Our study population consisted of men and women who self-reported their gout status at visit 4. Notably, at ARIC visit 4 each participant was asked, “Has a doctor ever told you that you had gout?”. Participants who answered “Yes” were considered to have a self-reported, physician-diagnosed case of gout. If a participant was recorded through surveillance as having a hospital discharge summary that listed an International Classification of Diseases (ICD)-9 code for gout (274.0, 274.1, 274.8, or 274.9), then they were considered to have gout based on this assignment of a gout discharge diagnosis. Therefore, if a participant attended visit 4 and the date of the gout-related hospitalization was prior to the visit 4 date, they were considered to be a gout case for the assessment of sensitivity. In addition, at each of the 4 ARIC visits, all medications used within the preceding month were recorded. We defined gout medications as colchicine, probenecid, and allopurinol. If a participant reported the use of any of these 3 medications at any study visit, they were considered to be a gout case. In our study, the gold standard for a diagnosis of gout was defined as either a hospital discharge diagnosis of gout or use of gout medication at any cohort visit. Although a prescription for these medications does not mean with absolute certainty that the ARIC participant has gout, in a random sample of 4 US communities, a prescription for colchicine, allopurinol, or probenecid is most likely issued to treat gout.

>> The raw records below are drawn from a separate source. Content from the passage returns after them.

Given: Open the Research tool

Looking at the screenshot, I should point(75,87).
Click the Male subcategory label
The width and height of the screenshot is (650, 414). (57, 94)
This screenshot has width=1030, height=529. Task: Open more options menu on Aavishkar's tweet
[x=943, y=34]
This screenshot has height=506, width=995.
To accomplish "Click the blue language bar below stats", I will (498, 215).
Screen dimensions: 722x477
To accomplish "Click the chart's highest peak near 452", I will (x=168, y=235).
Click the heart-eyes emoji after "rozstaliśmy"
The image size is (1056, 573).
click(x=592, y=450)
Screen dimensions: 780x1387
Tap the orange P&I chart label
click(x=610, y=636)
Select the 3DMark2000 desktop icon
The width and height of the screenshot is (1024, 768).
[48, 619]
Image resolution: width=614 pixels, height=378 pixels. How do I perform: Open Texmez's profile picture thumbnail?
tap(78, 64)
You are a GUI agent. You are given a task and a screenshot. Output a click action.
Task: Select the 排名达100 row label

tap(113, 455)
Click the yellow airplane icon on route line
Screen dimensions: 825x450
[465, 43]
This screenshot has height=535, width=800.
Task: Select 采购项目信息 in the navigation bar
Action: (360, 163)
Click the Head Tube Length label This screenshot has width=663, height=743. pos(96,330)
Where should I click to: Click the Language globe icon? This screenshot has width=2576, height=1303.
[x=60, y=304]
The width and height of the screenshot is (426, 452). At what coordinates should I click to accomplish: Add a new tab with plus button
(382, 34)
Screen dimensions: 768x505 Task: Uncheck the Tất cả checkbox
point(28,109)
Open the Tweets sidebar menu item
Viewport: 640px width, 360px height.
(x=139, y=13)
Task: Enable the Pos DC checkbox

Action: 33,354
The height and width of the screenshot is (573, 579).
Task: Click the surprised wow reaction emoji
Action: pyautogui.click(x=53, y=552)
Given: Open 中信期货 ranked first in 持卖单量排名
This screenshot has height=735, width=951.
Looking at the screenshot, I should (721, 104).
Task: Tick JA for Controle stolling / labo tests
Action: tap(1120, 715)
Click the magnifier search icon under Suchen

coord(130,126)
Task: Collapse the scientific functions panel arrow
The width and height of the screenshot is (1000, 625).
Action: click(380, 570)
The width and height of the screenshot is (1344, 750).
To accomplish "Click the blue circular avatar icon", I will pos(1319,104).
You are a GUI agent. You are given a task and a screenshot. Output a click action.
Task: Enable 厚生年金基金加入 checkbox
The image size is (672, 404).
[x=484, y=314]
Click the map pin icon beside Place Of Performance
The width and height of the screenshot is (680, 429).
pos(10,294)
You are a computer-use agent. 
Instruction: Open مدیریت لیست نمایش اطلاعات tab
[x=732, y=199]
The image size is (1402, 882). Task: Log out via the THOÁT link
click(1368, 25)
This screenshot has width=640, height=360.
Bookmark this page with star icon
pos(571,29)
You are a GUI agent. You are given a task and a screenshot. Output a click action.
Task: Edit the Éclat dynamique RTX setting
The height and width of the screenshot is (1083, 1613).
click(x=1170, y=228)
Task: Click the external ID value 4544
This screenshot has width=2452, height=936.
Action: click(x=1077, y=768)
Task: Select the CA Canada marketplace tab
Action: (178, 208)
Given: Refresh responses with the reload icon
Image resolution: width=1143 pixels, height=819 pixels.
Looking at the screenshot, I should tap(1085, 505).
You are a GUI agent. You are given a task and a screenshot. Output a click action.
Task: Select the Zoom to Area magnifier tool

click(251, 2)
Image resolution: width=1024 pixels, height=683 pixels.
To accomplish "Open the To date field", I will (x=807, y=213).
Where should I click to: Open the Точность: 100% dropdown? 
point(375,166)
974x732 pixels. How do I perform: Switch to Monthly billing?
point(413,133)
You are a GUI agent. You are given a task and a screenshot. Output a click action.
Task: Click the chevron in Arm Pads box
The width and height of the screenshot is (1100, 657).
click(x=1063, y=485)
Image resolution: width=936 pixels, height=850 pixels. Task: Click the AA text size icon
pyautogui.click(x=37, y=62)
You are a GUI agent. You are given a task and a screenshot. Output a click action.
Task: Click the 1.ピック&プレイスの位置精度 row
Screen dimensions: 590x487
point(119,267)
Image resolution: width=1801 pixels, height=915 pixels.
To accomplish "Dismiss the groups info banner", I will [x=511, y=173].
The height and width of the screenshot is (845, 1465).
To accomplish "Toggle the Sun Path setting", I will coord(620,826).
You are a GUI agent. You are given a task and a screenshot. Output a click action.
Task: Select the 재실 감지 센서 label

The gold standard gout definition was applied to all participants who attended visit 4. We calculated the sensitivity of a self-report of physician-diagnosed gout. Sensitivity was defined as the percentage of gold standard gout cases with a corresponding affirmative self-report of gout on the visit 4 questionnaire. Next, we conducted a stratified analysis for the sensitivity of a self-report of physician-diagnosed gout by sex, race, education, and hyperuricemia (serum urate level > 7.0 mg/dl at either visit 1 or 2) categories.
Additionally, we performed a sensitivity analysis to assess whether the sensitivity of a report of gout at visit 4 depended upon the definition of the gold standard. Specifically, we calculated sensitivity, separately, for participants with a hospital discharge diagnosis of gout as well as for those using gout medications. All analyses were performed in SAS, version 9.1 (SAS Institute, Cary, NC, USA).